[xnzakg]

Came here to comment the same thing. I'm also personally not a fan of not being able to own your devices (or just not being able to keep them alive once the manufacturer turns off some server...), though there are two issues: One is people who buy IoT <thing> and then complain when it gets compromised because it was connected to the internet and someone somewhere found a way to turn their device into part of their botnet. The other is pressure from shareholders/management etc to ensure the code stays secret because imagine if a competitor had access to your IoT juicer's firmware and used it in their own product, oh no!

[ianlevesque]

Secure boot doesn’t fix the first one because a buffer overflow exploit won’t get verified and prevented by the boot signature verification.

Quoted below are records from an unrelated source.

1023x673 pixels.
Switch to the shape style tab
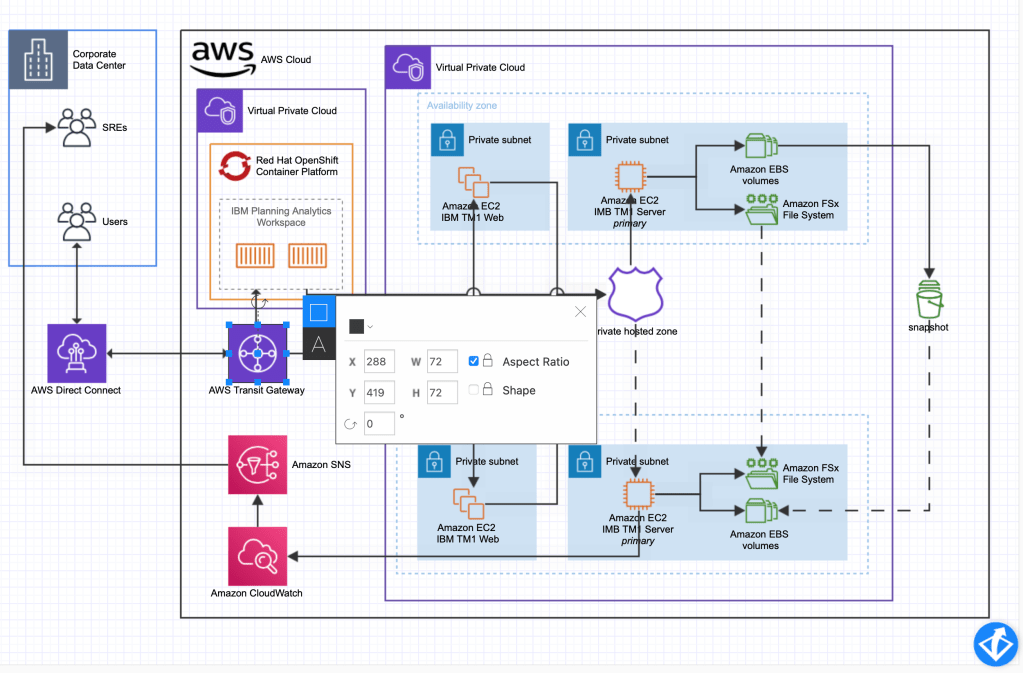(x=318, y=312)
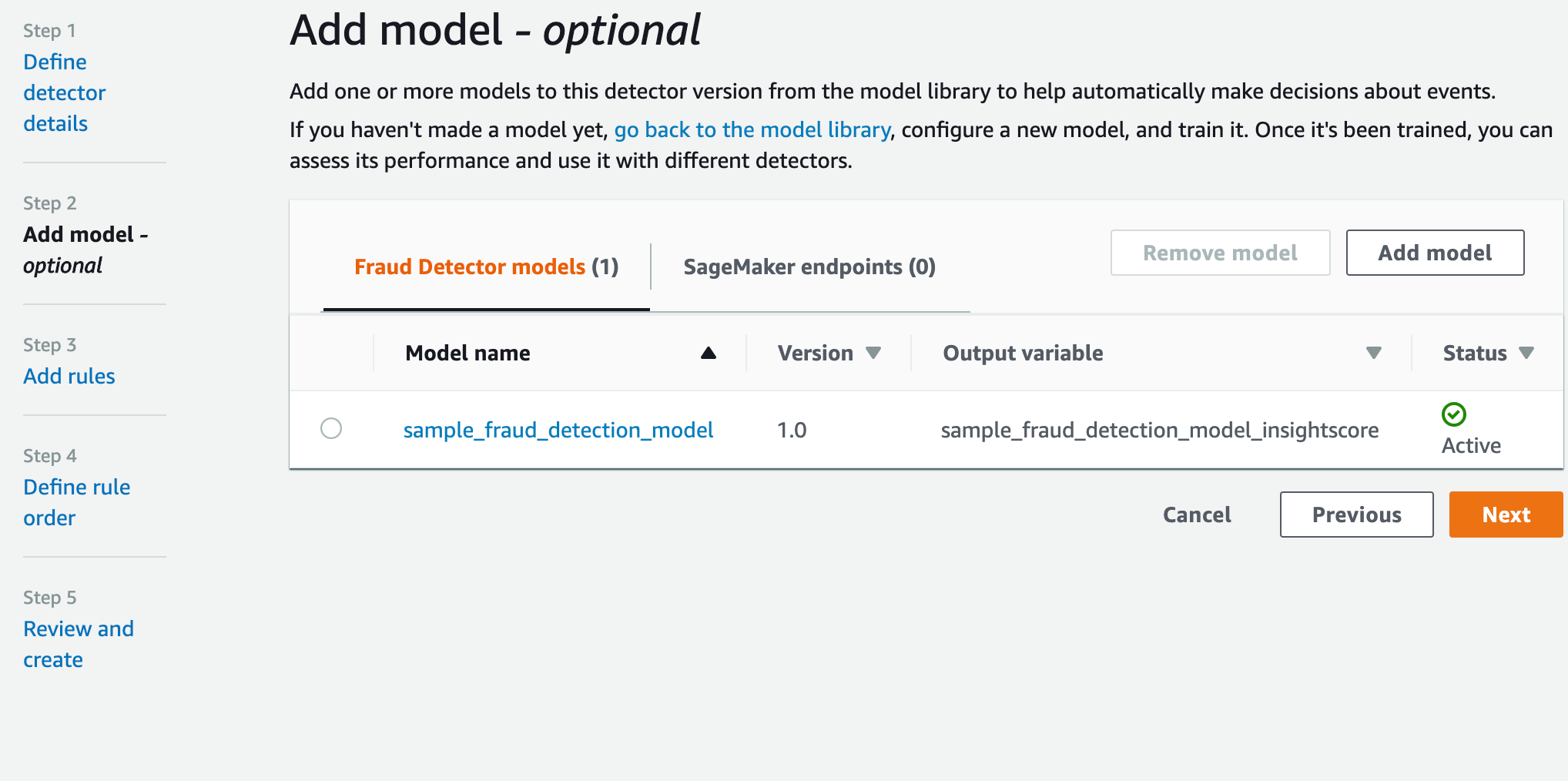The width and height of the screenshot is (1568, 781).
Task: Click the green Active status check icon
Action: pyautogui.click(x=1453, y=414)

As with all DRM schemes it mostly only hurts your legitimate customers.

The second is uninteresting because often they can just get your exact product off the same assembly line after hours.

I’ve heard of a third, which is a concern that having the option to load unapproved software somehow compromises the security of everyone else. I don’t buy it.

[fragmede]

Even if you don't agree with it, the two lissues for the third point are that an RCE lets an attacker irreversibly modify the firmware remotely, or that the user will intentionally install an older unsupported version that contains an RCE. Vendor controlled firmware also has this issue, but that's the "compromises the security of everyone" with #3 because the attacker can now use the device as a VPN or as part of a DDOS botnet.